A consolidação da crítica epistolográfica, no âmbito dos estudos literários, pressupõe dois movimentos articulados: a difusão de expressivo cabedal de correspondências, em edições fidedignas e anotadas, assim como a definição de consistentes ferramentas interpretativas. Leandro Garcia Rodrigues, professor de teoria literária e literatura comparada da Universidade Federal de Minas Gerais, engaja-se notavelmente nessas duas frentes, concorrendo para a potencialização das abordagens do gênero epistolar no Brasil.
Cartas que falam – Ensaios sobre epistolografia colige escritos de natureza e de épocas diversas em três núcleos: “Epistolografia | Ensaios”, “Cartas para Alceu Amoroso Lima” e “Cartas do modernismo”. Os textos espelham os principais interesses do pesquisador e a sua trajetória intelectual, bem como evidenciam os desafios enfrentados por aqueles que se devotam à investigação no terreno da epistolografia, por quem se exige “um olhar e a práxis (…) plurais, intertextuais, interdisciplinares, desierarquizados, desterritorializados”.
Os estudos reunidos neste livro sinalizam abrangentes possibilidades de análise da correspondência de escritores e escritoras.

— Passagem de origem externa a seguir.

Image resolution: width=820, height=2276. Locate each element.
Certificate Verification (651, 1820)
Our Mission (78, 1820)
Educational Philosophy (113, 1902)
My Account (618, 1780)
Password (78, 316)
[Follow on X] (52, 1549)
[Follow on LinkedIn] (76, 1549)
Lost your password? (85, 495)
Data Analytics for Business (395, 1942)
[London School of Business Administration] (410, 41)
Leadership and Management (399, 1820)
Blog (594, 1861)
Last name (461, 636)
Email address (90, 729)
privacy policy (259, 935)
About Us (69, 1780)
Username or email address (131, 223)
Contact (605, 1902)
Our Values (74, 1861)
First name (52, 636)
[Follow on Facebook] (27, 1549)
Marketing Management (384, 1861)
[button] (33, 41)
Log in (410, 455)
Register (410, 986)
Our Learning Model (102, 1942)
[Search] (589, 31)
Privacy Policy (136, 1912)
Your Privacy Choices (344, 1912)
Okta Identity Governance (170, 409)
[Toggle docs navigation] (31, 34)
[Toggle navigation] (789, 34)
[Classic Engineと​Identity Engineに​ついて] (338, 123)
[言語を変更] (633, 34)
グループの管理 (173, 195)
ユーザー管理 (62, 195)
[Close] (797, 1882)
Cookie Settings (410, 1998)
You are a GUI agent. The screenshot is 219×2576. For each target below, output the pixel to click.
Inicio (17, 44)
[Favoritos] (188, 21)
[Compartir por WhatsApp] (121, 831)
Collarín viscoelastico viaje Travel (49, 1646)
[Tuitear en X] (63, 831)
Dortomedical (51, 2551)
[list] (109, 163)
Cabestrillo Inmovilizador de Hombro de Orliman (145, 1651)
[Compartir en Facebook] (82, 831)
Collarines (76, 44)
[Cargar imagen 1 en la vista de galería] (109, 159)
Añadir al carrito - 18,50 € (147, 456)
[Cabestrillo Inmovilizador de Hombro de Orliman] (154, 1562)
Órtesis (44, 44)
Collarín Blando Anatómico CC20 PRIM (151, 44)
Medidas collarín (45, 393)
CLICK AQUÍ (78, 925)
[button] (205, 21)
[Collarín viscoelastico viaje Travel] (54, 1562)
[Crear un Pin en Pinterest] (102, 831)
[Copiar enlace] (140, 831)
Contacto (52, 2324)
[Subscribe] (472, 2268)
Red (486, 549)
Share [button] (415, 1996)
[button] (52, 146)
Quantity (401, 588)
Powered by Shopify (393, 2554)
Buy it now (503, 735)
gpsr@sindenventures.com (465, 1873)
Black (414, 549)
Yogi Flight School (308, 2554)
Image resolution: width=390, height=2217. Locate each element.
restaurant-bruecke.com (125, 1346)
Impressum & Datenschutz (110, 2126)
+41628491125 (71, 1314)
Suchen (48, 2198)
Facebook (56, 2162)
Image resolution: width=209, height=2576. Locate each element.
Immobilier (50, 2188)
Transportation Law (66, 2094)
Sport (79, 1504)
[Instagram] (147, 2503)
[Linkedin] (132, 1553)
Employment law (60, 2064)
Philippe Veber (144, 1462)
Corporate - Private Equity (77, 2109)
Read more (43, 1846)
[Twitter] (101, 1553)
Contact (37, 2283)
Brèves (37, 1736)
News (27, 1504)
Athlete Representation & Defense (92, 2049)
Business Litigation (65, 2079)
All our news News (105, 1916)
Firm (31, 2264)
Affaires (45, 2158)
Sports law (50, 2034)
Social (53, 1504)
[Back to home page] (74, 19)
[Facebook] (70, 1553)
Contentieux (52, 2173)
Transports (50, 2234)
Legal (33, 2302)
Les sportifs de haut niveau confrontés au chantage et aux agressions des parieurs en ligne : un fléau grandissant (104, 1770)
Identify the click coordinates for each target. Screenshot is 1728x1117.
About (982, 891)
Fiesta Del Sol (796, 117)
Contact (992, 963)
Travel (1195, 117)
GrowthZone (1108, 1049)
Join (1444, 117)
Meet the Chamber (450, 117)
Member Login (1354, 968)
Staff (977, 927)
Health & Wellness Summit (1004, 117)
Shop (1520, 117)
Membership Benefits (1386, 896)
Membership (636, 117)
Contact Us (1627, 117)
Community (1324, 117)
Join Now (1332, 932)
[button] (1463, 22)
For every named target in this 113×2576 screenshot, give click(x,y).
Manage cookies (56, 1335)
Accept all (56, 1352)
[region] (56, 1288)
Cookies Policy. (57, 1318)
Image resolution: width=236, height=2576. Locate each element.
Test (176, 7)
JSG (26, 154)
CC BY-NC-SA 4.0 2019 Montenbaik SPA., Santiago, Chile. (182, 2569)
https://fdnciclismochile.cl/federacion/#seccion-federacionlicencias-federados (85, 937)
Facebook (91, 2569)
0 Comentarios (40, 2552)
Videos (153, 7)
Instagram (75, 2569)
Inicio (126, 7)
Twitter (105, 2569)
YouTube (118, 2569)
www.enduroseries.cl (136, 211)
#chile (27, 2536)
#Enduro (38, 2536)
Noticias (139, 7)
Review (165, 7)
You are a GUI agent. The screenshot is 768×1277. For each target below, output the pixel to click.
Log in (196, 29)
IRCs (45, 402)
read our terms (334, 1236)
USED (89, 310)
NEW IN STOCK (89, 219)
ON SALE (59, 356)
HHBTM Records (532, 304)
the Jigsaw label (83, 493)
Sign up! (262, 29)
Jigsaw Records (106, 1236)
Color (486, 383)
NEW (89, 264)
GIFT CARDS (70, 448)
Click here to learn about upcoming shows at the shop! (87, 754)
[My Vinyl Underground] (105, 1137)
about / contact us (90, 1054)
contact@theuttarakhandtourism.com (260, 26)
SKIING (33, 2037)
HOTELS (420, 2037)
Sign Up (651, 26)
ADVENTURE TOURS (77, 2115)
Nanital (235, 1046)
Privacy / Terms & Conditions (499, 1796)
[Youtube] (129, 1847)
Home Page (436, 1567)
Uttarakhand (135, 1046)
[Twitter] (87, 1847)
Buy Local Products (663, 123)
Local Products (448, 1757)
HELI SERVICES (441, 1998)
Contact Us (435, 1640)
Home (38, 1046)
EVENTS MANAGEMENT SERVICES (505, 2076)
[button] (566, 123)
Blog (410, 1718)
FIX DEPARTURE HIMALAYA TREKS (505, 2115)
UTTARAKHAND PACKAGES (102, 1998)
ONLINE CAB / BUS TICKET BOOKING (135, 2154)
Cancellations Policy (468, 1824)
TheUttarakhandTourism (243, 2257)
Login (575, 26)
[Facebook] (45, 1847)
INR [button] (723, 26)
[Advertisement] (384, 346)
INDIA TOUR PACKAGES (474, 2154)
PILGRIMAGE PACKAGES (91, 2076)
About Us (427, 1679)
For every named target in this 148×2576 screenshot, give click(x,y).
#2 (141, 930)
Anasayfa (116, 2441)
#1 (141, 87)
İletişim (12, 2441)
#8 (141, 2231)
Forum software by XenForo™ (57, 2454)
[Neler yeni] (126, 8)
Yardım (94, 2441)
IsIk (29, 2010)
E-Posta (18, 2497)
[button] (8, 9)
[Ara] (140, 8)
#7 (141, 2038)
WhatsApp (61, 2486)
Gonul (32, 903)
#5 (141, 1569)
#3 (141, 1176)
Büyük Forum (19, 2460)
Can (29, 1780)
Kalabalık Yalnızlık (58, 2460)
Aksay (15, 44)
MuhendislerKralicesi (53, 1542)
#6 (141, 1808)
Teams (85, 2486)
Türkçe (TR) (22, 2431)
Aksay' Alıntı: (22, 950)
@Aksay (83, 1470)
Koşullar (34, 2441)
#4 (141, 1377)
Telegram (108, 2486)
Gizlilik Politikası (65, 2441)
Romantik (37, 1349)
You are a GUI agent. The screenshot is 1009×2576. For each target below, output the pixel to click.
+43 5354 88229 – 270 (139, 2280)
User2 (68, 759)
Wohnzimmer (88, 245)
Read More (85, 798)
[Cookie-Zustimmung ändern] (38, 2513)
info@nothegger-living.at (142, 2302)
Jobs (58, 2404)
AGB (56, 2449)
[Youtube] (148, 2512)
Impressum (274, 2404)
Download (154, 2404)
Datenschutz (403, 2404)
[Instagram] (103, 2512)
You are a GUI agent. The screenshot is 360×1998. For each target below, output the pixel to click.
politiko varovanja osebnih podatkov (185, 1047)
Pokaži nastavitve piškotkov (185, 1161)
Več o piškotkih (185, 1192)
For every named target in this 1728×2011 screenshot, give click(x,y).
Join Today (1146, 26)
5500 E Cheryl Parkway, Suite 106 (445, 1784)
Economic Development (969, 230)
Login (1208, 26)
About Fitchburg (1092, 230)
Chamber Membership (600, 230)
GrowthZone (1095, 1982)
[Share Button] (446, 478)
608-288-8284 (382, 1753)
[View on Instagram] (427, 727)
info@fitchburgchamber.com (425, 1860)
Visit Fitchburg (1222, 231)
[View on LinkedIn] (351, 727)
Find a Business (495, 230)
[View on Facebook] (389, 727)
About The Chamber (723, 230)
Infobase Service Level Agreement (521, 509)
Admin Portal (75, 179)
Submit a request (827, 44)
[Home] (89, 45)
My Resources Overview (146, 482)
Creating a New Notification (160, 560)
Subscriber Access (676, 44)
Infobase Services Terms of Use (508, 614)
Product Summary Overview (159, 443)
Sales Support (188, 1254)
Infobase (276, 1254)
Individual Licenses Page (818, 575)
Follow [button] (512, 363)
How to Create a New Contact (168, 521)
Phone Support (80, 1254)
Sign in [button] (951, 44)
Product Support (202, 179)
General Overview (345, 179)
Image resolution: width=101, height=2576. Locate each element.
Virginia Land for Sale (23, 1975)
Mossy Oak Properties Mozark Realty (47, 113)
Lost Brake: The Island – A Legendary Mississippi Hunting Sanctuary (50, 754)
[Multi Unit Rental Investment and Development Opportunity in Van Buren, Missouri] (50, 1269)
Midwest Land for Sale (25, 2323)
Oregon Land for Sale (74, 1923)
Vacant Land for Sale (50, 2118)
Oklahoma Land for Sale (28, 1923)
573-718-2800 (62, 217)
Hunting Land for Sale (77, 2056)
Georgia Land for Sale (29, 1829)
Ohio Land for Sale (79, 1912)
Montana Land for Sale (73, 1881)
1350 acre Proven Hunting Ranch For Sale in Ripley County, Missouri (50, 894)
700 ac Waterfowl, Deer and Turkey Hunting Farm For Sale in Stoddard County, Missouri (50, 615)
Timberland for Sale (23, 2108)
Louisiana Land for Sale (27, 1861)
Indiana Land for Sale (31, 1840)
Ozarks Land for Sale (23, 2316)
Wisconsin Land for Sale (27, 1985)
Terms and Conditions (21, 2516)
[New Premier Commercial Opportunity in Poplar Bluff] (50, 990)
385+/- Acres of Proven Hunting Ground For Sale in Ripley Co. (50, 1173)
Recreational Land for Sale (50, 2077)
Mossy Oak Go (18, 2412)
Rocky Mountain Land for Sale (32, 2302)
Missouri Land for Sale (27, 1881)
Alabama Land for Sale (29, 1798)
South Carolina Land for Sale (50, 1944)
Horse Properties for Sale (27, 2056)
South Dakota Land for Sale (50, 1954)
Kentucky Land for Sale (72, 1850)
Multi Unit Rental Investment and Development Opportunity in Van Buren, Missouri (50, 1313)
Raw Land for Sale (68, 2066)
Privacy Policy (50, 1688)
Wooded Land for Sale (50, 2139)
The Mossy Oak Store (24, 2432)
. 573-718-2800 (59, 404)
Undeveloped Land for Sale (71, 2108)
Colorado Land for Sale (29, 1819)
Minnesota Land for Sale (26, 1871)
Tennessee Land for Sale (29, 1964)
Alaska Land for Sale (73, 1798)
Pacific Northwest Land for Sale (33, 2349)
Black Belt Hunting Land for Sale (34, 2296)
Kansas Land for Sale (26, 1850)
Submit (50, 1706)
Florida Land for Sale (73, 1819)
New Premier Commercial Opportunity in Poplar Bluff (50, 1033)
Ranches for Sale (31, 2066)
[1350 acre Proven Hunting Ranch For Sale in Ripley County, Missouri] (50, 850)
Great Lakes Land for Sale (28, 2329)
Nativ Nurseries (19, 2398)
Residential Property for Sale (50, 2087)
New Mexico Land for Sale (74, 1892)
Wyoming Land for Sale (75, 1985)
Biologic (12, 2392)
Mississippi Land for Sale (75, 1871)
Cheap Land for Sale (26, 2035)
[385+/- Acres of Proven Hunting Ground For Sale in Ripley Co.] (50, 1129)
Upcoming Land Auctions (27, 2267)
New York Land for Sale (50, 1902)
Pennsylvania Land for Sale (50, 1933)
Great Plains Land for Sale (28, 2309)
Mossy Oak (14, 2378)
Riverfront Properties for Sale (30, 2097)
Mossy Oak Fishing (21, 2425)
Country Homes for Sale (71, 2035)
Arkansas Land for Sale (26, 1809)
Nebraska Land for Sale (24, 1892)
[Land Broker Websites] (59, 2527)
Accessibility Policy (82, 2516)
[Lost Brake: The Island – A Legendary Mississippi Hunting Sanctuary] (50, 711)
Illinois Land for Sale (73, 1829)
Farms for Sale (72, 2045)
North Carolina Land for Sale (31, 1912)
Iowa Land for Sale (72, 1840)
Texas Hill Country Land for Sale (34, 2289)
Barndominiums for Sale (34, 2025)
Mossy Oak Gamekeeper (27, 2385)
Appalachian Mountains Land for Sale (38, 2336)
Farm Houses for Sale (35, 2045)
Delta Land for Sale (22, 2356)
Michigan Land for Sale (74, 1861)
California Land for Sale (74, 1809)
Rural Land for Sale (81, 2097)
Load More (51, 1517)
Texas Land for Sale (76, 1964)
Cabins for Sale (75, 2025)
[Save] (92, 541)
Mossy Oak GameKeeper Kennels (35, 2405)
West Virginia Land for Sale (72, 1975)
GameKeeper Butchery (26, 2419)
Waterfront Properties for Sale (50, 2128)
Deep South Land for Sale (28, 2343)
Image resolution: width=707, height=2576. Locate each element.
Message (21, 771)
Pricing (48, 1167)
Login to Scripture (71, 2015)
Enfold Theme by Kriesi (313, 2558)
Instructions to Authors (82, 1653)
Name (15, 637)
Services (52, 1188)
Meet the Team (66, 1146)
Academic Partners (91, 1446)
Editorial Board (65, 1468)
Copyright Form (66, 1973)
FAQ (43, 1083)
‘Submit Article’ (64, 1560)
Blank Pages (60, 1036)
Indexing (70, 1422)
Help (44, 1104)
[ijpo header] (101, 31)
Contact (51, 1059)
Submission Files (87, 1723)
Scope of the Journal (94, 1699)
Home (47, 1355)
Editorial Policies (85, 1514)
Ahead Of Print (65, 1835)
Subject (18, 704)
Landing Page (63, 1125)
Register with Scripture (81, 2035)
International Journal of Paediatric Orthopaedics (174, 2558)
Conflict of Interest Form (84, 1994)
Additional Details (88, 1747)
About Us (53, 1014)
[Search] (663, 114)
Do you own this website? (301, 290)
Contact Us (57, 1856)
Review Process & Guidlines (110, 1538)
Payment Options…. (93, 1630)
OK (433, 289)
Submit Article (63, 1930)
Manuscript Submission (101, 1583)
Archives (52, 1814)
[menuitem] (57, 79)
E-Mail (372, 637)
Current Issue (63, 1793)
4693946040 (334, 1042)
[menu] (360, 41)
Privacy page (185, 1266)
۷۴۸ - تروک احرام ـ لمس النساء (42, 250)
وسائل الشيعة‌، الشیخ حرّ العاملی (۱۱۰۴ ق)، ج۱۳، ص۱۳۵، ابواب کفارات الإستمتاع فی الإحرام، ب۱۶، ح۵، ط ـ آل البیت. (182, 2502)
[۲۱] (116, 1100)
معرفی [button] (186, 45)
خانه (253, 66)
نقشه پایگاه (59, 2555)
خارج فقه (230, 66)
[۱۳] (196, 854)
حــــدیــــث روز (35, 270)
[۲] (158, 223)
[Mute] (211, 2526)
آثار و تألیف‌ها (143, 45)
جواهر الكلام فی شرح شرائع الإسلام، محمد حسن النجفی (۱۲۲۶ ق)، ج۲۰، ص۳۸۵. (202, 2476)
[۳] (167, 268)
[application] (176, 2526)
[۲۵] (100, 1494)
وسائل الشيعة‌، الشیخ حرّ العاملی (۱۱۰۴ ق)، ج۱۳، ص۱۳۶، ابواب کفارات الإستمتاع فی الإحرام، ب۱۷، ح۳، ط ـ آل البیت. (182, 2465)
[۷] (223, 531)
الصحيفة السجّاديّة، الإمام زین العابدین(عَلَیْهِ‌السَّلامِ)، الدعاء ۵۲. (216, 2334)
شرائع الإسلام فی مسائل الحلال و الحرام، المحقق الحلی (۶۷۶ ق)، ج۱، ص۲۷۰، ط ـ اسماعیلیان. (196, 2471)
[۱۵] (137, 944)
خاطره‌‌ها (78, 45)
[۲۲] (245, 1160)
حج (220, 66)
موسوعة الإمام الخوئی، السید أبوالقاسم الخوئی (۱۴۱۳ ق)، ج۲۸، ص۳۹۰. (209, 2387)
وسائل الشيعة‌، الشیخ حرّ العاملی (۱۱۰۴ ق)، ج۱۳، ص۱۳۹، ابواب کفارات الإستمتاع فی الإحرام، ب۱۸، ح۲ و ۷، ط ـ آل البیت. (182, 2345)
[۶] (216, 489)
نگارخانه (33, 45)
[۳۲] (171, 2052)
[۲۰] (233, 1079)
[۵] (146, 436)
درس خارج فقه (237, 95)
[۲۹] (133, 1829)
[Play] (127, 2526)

A carta, gênero discursivo híbrido, fricciona-se com a crônica, a crítica, o ensaio, a autobiografia, a ficção, a poesia etc. Posta em circulação, fomenta fervilhantes redes de sociabilidade, ensejando uma “espécie de ‘ágora’ de debates” enraizados no ideológico e no político. O autor ilumina os intercâmbios epistolares no modernismo brasileiro – seu vigor, suas tensões –, debruçando-se sobre diálogos que forjam consensos e rivalidades, que modelam projetos coletivos. Mostra igualmente a riqueza das cartas enquanto laboratório e testemunho da criação literária.
Nesses frutíferos escritos, acompanha-se a constituição (e a singularidade) dos vínculos epistolares, seus pactos e hierarquizações, nas múltiplas geometrias da amizade no campo letrado. Em realce, a epistolografia édita e inédita do pensador católico Alceu Amoroso Lima, extraordinária em muitos sentidos, firmando os laços entre literatura e religião. A contrapeso, a vultosa correspondência de Mário de Andrade.
Leandro Garcia almeja, em suas proposições críticas, a ampliação das fronteiras da teoria literária, para que esta possa também abarcar as cartas (e outras escritas de si), atentando-se à complexa reversibilidade vida-obra, para além dos biografismos ingênuos. Provoca, ainda, a necessária revisão do cânone literário. De fato, ou a história da literatura se reinventa, em face da legitimidade das demandas identitárias, tanto quanto da vitalidade da documentação preservada em arquivos (cartas, manuscritos, marginália em livros etc.), ou, em razão da ineficácia, perderá inteiramente a sua função.